Saved entries:

- - - -

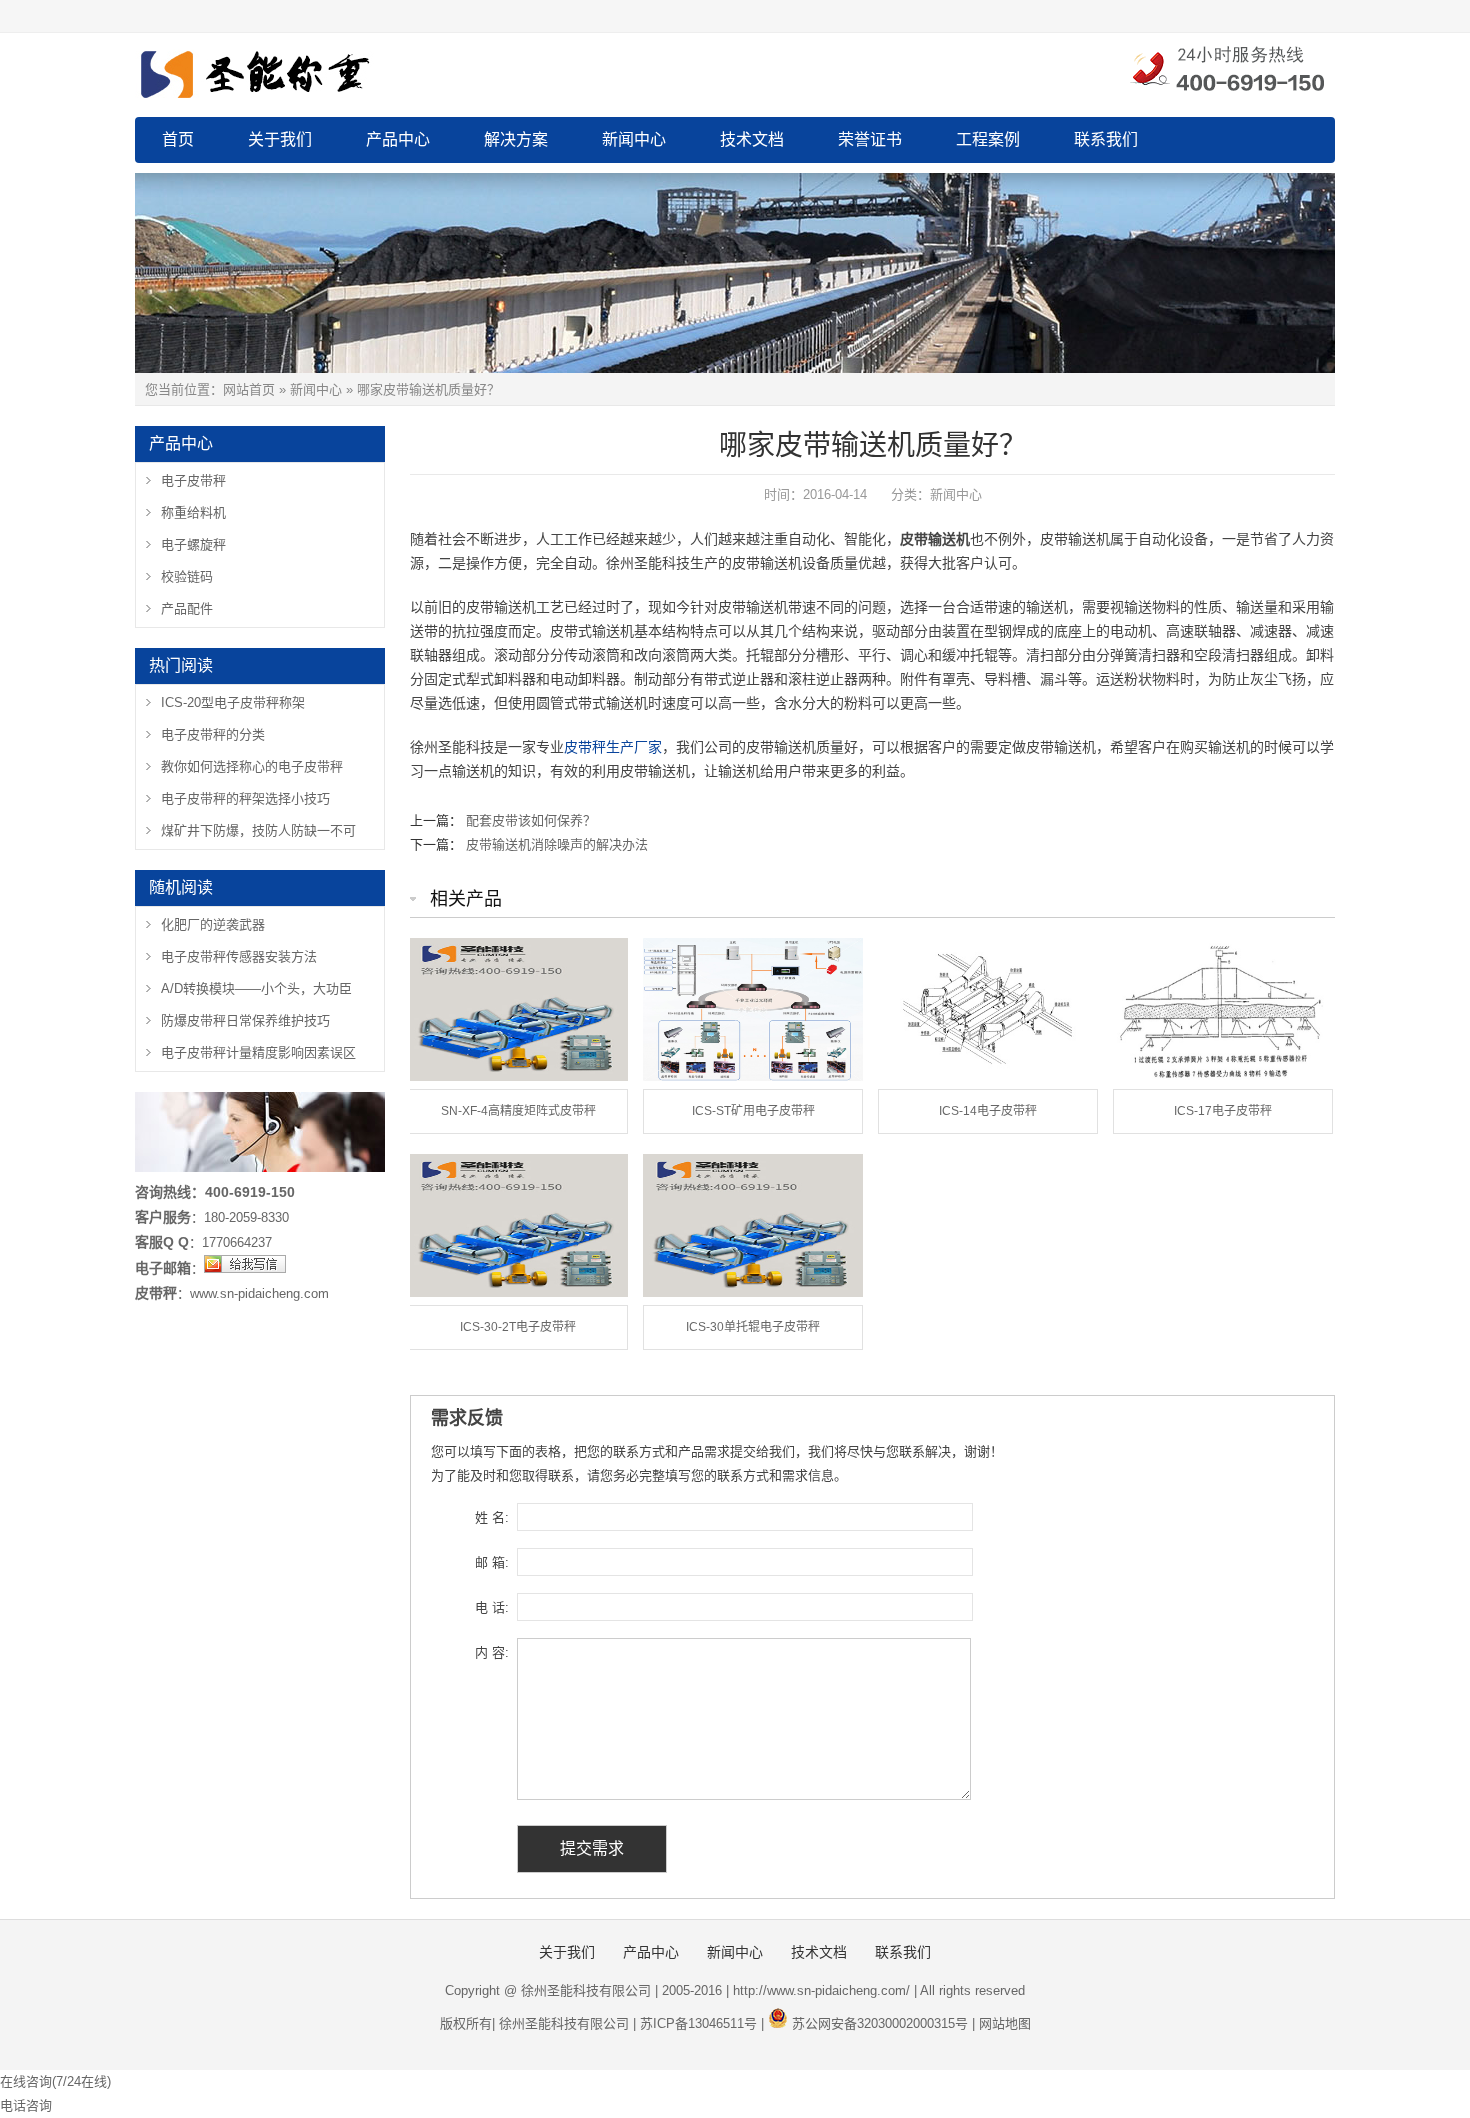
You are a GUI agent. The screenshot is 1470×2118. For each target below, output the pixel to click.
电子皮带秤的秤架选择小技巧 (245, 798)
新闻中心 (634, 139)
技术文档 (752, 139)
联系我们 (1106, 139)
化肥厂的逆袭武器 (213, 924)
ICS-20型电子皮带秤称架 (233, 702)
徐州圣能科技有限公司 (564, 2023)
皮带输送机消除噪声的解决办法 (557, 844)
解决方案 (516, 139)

- - - -

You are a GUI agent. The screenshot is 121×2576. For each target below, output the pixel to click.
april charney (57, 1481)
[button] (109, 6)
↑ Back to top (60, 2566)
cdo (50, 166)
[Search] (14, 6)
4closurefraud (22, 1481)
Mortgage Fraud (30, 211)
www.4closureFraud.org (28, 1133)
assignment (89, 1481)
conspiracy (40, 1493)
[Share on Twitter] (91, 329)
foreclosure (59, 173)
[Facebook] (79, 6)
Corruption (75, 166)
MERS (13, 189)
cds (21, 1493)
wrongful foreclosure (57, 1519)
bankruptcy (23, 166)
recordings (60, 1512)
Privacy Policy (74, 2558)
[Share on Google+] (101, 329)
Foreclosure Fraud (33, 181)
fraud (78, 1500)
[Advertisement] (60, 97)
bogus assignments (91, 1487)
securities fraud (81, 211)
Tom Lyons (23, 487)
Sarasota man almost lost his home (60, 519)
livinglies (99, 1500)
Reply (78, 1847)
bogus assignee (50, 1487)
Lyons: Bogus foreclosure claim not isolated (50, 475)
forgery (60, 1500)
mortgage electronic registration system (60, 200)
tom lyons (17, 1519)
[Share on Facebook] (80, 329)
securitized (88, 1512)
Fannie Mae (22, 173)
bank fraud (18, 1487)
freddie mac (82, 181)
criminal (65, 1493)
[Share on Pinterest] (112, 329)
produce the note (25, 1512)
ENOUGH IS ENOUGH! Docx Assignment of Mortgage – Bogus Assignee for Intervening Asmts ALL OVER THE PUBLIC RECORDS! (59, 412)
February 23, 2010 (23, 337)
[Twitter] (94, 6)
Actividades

- - - -

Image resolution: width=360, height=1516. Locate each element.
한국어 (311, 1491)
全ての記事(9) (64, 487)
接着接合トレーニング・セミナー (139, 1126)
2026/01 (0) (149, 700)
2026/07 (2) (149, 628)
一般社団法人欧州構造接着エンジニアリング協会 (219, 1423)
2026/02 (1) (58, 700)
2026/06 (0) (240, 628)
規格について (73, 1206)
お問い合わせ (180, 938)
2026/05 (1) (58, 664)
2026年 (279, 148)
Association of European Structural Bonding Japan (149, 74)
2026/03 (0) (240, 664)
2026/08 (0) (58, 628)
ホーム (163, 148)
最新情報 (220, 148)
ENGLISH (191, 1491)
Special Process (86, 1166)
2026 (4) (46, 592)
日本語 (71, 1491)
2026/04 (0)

- - - -

INSTRUCTIONS TO FOLLOW:
Could you restate word for word the lines above from the one containing "規格について (73, 1206)" through the one containing "2026/04 (0)", both included, and nothing else?

RESULT:
規格について (73, 1206)
お問い合わせ (180, 938)
2026/05 (1) (58, 664)
2026年 (279, 148)
Association of European Structural Bonding Japan (149, 74)
2026/03 (0) (240, 664)
2026/08 (0) (58, 628)
ホーム (163, 148)
最新情報 (220, 148)
ENGLISH (191, 1491)
Special Process (86, 1166)
2026 (4) (46, 592)
日本語 (71, 1491)
2026/04 (0)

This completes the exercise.